Waiting for a wind to clear the air.

Then I will hoist my sail
And move forward.
Purposefully.

But till then I must drift.
Drift and watch.
Drift and wait.

Wednesday 14 July 2010

Back on the Pills

It has taken me a few weeks to pluck up courage to write this blog. There is something very personal about trying to write about your own mental illness which doesn’t happen when writing about physical illness; it’s as if you can separate the body from who you are but not the brain.

Anyway here is the update. I’m back off work and back on the pills again – there I said it.
This sounds a bit like failure so I better expand that a bit because, very oddly, it still feels like I’m making slow progress.

To go back to work I took a risk and came off the Citalopram so I could be awake all day and found that my mind was clearer without it. Things seemed to be going OK but what I didn’t realise was that I was walking a tightrope and it was only going to take a small push for me to lose my balance. That push came in the form of a move to ‘hot desking’ where, in theory no-one has a set desk and you keep all your papers etc in a locker and find a free desk when you come in. As it turns out they allocated 17 desks for 18 of us and those desks were allocated to 17 designated members of staff – guess who didn’t get one. This made me feel totally excluded and was more than my fragile mind could manage so, after 2 attempts to work, I went back to the doctor and haven’t been back to work since.

The doctor said I needed longer on some form of antidepressant and, after some discussion, I ended up on fluoxetine which is a newer drug than Citaopram and, so far, doesn’t seem to have as many side effects. I don’t know what is going to happen about work but I have agreed to have another meeting with the occupational health doctor. What happens after that is outside my control and so I’m waiting to find out what happens. Through all of this I have remained aware of God being with me and so I’m trusting Him to show me the way ahead.

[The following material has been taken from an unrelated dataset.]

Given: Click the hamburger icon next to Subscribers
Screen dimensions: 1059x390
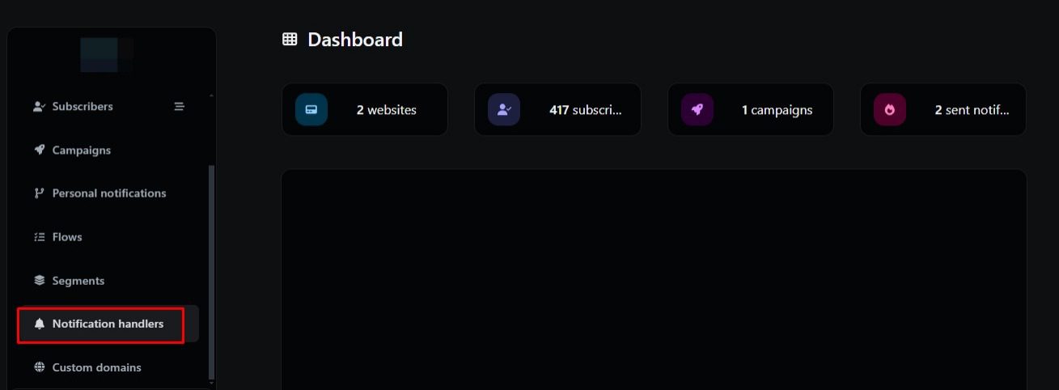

One thing that has helped me examine my condition is to write poetry; I don’t claim it is any good but it does reflect how I see things at that moment. Here, in case it helps someone else in the same position, is my latest effort.

Alone, Solitude, Lonely

Alone,
I’ve always liked to be alone.
Alone with myself,
My thoughts,
My ideas.
I like solitude.

But somewhere it went wrong.
I wasn’t alone
I was on my own.
Lonely

When did it change?
How did it happen?
Why did I lose touch?
Where’s the way back?

Questions.
But no answers.
I’m alone in my box.
But I like being alone
Provided no-one disturbs me.

Slowly, Oh so slowly
I realised someone was with me.
Even in my box.

You where there.
Saying nothing.
Not telling me I was wrong.
Not nagging.
Just being.

Sharing my loneliness
Not because you must
But because you wanted to be there with me.

You know lonliness.
The loneliness of being different.
The loneliness of the desert.
The loneliness of the cross.

And so you stayed with me.
Your very presence spoke more than words.
You understand.
You have been there.
No words convey that.


P.S For those who don’t know fluoxetine is better known as Prozac!

Monday 12 July 2010

Age Checked

This evening I bought a few items at Sainsbury's including my 'medicinal' chocolate and some wine. The cashier has carefully looked at me and confirmed that I was over 18 as shown on the receipt:

However did you notice what I bought? Yes it was 4 bottles of alcohol free wine! I was age checked to buy alcohol free wine - the only type I'm allowed on my current medication.